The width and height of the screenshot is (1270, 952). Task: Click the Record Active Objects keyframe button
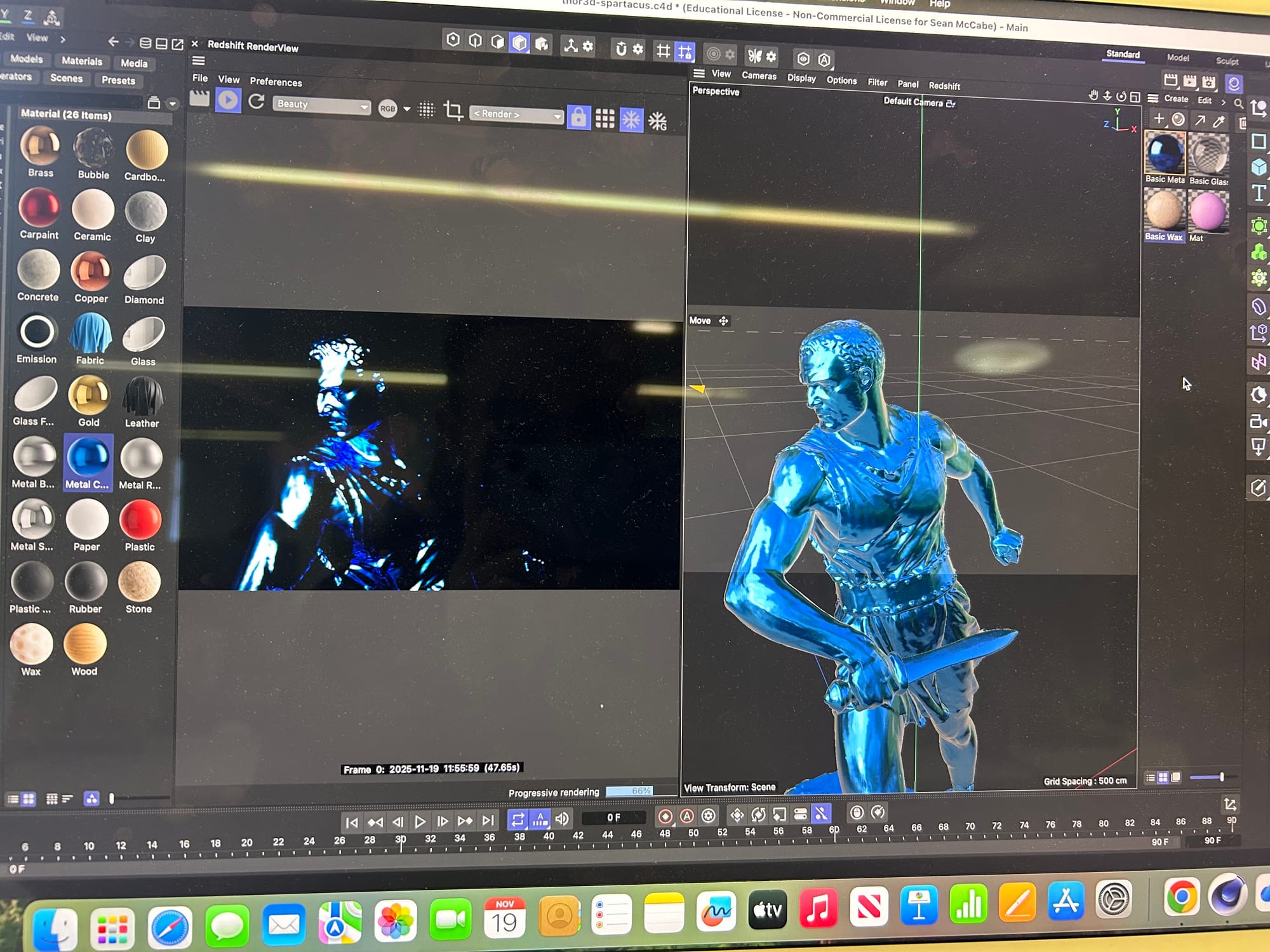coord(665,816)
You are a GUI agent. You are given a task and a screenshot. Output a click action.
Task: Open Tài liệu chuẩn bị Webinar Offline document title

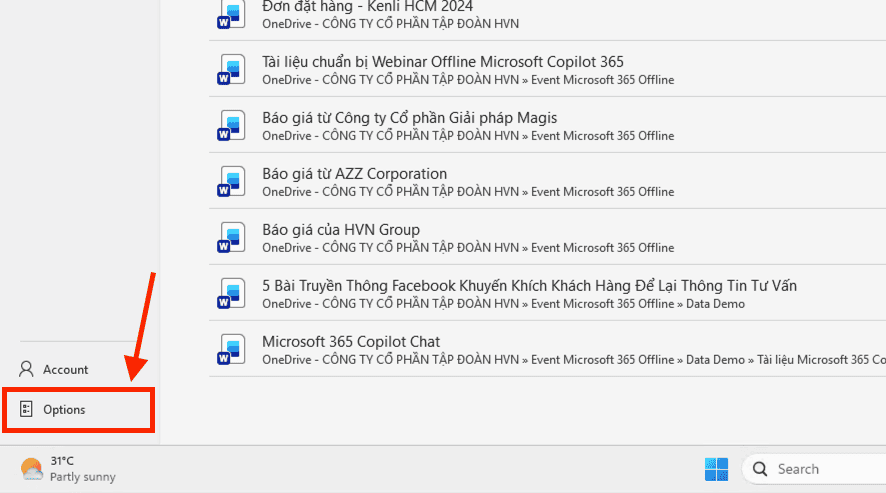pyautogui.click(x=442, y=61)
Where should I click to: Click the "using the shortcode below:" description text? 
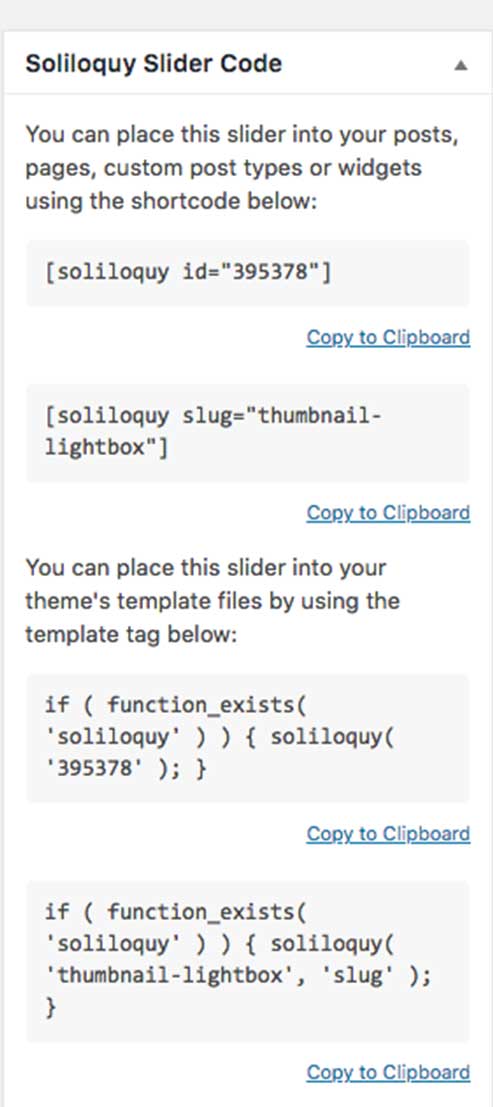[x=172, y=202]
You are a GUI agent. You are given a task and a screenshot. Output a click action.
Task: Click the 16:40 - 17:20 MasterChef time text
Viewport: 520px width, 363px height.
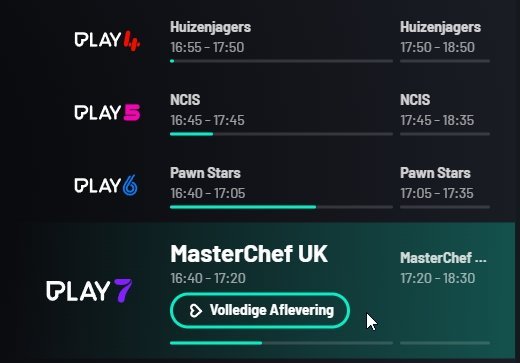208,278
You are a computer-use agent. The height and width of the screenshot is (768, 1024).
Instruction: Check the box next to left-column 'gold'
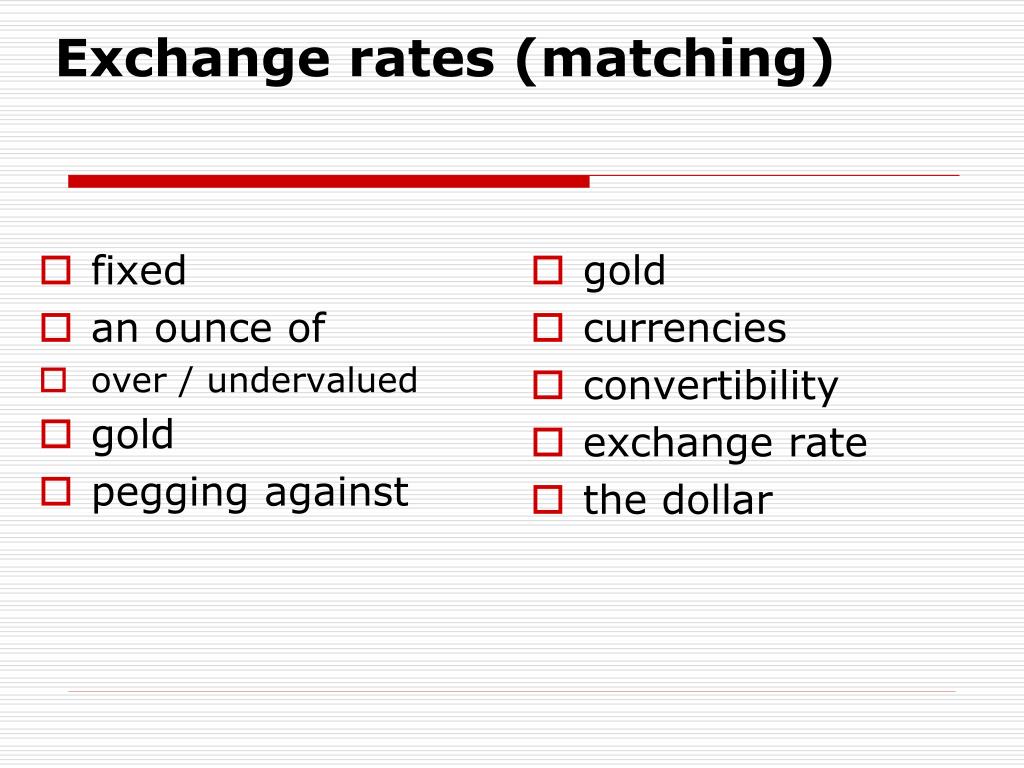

Requirement: Lay out as a JSON list of strings the lines running from the line that contains "You are a computer-use" through the end of the data, inclusive, one string per line with blank lines omitted. Leave the pictures out of the answer.

Answer to this exercise:
[
  "You are a computer-use agent. The height and width of the screenshot is (768, 1024).",
  "Instruction: Check the box next to left-column 'gold'"
]